No null dereferences are reproduced, even though this has been observed
in some complex testing cases [0]. If this issue really exists we should
have enough tools on the sysfs_test toolbox now to try to reproduce
this easily without having to poke around other drivers. It very likley
was the case that the issue reported [0] was possibly a side issue after
the first bug which was zram specific. This is why it is important to
isolate the issue and try to reproduce it in a generic form using the
test_sysfs driver.

[0] https://lkml.kernel.org/r/20210623215007.862787-1-mcgrof@kernel.org

Signed-off-by: Luis Chamberlain <mcgrof@kernel.org>
---
 lib/Kconfig.debug                      |   3 +
 lib/test_sysfs.c                       |  31 +++++
 tools/testing/selftests/sysfs/config   |   3 +
 tools/testing/selftests/sysfs/sysfs.sh | 175 +++++++++++++++++++++++++
 4 files changed, 212 insertions(+)

Comments

Kees Cook Oct. 5, 2021, 7:51 p.m. UTC | #1
On Mon, Sep 27, 2021 at 09:37:58AM -0700, Luis Chamberlain wrote:
> This extends test_sysfs with support for using the failure injection
> wait completion and knobs to force a few race conditions which
> demonstrates that kernfs active reference protection is sufficient
> for kobject / device protection at higher layers.
> 
> This adds 4 new tests which tries to remove the device attribute
> store operation in 4 different situations:
> 
>   1) at the start of kernfs_kernfs_fop_write_iter()
>   2) before the of->mutex is held in kernfs_kernfs_fop_write_iter()
>   3) after the of->mutex is held in kernfs_kernfs_fop_write_iter()
>   4) after the kernfs node active reference is taken
> 
> A write fails in call cases except the last one, test number #32. There
> is a good explanation for this: *once* kernfs_get_active() gets called
> we have a guarantee that the kernfs entry cannot be removed. If
> kernfs_get_active() succeeds that entry cannot be removed and so
> anything trying to remove that entry will have to wait. It is perhaps
> not obvious but since a sysfs write will trigger eventually a
> kernfs_get_active() call, and *only* if this succeeds will the sysfs
> op be called, this and the fact that you cannot remove the kernfs
> entry while the kenfs entry is active implies that a module that
> created the respective sysfs / kernfs entry *cannot* possibly be
> removed during a sysfs operation. And test number 32 provides us with
> proof of this. If it were not true test #32 should crash.
● ● ●
Task 1
According to the test_sysfs patch text, why does a write succeed only in the fourth situation, test #32? Respond in one to three sentences.
Task 2
Extend the test_sysfs patch text, beginning right after its final sentence.
The listing below the test_sysfs patch text comes from a separate source.
● ● ●
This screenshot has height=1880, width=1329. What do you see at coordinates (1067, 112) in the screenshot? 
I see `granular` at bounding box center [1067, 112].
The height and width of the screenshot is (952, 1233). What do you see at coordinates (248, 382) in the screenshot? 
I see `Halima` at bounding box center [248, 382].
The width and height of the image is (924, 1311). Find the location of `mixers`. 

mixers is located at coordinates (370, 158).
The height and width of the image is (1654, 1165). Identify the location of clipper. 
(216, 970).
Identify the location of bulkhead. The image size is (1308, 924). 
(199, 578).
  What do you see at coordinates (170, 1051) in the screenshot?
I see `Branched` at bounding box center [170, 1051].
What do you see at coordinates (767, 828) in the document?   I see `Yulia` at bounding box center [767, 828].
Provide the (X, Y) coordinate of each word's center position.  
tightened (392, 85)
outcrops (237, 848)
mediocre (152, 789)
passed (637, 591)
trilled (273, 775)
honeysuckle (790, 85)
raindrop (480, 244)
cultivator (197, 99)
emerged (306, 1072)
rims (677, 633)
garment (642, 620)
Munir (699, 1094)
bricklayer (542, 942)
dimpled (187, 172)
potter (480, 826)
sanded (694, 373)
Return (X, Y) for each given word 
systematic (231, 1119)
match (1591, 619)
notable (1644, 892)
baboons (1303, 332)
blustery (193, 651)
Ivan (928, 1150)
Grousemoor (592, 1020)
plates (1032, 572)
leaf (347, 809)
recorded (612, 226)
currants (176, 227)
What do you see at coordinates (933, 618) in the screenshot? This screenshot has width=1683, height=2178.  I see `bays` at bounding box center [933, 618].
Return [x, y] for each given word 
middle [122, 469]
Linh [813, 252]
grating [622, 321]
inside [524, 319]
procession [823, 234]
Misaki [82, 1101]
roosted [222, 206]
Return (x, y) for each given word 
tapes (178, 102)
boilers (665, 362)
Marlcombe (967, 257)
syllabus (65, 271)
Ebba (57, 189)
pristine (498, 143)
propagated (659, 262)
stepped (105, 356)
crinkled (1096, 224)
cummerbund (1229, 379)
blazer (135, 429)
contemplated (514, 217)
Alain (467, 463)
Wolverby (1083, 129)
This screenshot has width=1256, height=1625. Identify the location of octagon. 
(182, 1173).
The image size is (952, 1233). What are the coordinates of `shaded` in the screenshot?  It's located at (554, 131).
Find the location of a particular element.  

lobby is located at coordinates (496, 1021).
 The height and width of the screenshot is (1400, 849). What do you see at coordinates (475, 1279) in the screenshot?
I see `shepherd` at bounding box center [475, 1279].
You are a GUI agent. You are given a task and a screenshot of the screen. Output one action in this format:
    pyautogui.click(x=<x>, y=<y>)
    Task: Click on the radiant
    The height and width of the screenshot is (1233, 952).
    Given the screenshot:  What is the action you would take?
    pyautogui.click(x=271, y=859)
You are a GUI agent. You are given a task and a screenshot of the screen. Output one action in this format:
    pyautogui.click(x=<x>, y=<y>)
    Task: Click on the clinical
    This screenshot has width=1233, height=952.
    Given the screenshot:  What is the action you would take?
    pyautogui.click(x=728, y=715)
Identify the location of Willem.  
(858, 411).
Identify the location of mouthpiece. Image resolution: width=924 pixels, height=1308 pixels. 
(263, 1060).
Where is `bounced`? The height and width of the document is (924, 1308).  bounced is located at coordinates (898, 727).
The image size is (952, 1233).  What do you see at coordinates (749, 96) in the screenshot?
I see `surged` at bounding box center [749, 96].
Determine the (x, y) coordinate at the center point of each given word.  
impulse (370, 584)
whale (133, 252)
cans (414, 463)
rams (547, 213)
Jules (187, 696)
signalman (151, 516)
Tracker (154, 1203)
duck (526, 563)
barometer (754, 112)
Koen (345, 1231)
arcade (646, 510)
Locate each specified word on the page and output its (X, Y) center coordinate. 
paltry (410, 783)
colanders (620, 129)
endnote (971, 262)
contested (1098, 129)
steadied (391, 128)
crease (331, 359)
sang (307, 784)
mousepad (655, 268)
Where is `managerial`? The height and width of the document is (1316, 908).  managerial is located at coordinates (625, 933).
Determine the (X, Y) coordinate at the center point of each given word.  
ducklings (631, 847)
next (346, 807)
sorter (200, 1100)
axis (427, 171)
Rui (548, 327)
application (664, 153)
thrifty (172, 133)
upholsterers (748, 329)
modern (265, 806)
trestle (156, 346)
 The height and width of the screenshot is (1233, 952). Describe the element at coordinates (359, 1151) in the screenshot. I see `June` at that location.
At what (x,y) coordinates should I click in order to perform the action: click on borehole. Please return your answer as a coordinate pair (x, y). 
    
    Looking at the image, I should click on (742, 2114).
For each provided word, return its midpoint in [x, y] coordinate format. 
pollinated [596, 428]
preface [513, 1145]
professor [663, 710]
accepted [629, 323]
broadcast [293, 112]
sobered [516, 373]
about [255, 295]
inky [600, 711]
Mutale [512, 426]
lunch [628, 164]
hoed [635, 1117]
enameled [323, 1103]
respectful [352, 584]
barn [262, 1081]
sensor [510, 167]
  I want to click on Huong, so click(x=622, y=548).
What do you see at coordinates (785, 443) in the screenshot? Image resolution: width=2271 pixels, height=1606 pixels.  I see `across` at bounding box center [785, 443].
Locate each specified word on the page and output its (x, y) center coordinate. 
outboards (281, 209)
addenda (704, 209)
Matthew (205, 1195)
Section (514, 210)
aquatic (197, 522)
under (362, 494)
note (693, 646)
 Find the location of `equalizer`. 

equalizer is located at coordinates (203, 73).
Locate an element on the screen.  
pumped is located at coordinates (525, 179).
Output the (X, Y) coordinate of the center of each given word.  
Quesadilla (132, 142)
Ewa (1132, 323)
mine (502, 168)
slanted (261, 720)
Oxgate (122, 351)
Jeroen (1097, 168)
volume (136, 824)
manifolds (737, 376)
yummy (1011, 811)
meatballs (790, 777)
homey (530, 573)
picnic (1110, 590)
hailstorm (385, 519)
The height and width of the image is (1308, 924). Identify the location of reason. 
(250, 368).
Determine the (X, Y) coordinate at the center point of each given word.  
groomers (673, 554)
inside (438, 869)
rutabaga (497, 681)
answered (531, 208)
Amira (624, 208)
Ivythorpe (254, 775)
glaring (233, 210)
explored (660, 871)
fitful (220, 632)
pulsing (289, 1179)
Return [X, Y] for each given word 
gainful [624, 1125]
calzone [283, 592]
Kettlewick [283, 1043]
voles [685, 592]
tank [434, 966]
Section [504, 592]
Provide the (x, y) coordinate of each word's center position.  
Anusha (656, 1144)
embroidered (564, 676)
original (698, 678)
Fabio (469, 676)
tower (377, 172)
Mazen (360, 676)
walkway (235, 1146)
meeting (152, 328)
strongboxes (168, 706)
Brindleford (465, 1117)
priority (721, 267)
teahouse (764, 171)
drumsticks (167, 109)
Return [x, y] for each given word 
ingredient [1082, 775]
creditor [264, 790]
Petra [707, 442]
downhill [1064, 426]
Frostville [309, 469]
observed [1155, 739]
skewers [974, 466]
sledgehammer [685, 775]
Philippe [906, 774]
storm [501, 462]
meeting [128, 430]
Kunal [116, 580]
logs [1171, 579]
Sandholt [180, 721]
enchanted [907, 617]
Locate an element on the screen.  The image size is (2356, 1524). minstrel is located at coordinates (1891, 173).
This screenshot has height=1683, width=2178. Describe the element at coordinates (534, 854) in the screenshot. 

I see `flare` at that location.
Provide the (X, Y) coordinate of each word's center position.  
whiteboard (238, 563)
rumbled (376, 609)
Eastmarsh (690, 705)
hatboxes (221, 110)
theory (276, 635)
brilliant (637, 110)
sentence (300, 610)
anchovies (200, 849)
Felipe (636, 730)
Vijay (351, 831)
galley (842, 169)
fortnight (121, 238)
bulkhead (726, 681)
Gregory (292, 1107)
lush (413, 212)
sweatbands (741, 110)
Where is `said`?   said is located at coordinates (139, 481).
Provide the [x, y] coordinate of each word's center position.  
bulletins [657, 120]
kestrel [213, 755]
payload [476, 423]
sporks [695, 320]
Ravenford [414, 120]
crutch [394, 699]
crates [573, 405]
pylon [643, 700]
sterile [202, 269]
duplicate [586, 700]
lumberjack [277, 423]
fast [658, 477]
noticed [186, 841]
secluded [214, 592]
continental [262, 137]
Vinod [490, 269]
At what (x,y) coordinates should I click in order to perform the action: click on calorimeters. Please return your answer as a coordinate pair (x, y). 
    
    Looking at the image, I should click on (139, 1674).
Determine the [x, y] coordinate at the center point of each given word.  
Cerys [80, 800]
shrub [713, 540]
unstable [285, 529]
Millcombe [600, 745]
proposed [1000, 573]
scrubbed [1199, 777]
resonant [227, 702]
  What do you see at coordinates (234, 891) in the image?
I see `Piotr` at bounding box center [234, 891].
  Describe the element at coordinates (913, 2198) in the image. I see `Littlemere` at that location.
● ● ●
Exercise result 1
In that case, kernfs_get_active() has already been called successfully, which guarantees that the kernfs entry cannot be removed. Anything trying to remove the entry therefore has to wait, so the write goes through.

Exercise result 2
> 
> No null dereferences are reproduced, even though this has been observed
> in some complex testing cases [0]. If this issue really exists we should
> have enough tools on the sysfs_test toolbox now to try to reproduce
> this easily without having to poke around other drivers. It very likley
> was the case that the issue reported [0] was possibly a side issue after
> the first bug which was zram specific. This is why it is important to
> isolate the issue and try to reproduce it in a generic form using the
> test_sysfs driver.
> 
> [0] https://lkml.kernel.org/r/20210623215007.862787-1-mcgrof@kernel.org
> 
> Signed-off-by: Luis Chamberlain <mcgrof@kernel.org>
> ---
>  lib/Kconfig.debug                      |   3 +
>  lib/test_sysfs.c                       |  31 +++++
>  tools/testing/selftests/sysfs/config   |   3 +
>  tools/testing/selftests/sysfs/sysfs.sh | 175 +++++++++++++++++++++++++
>  4 files changed, 212 insertions(+)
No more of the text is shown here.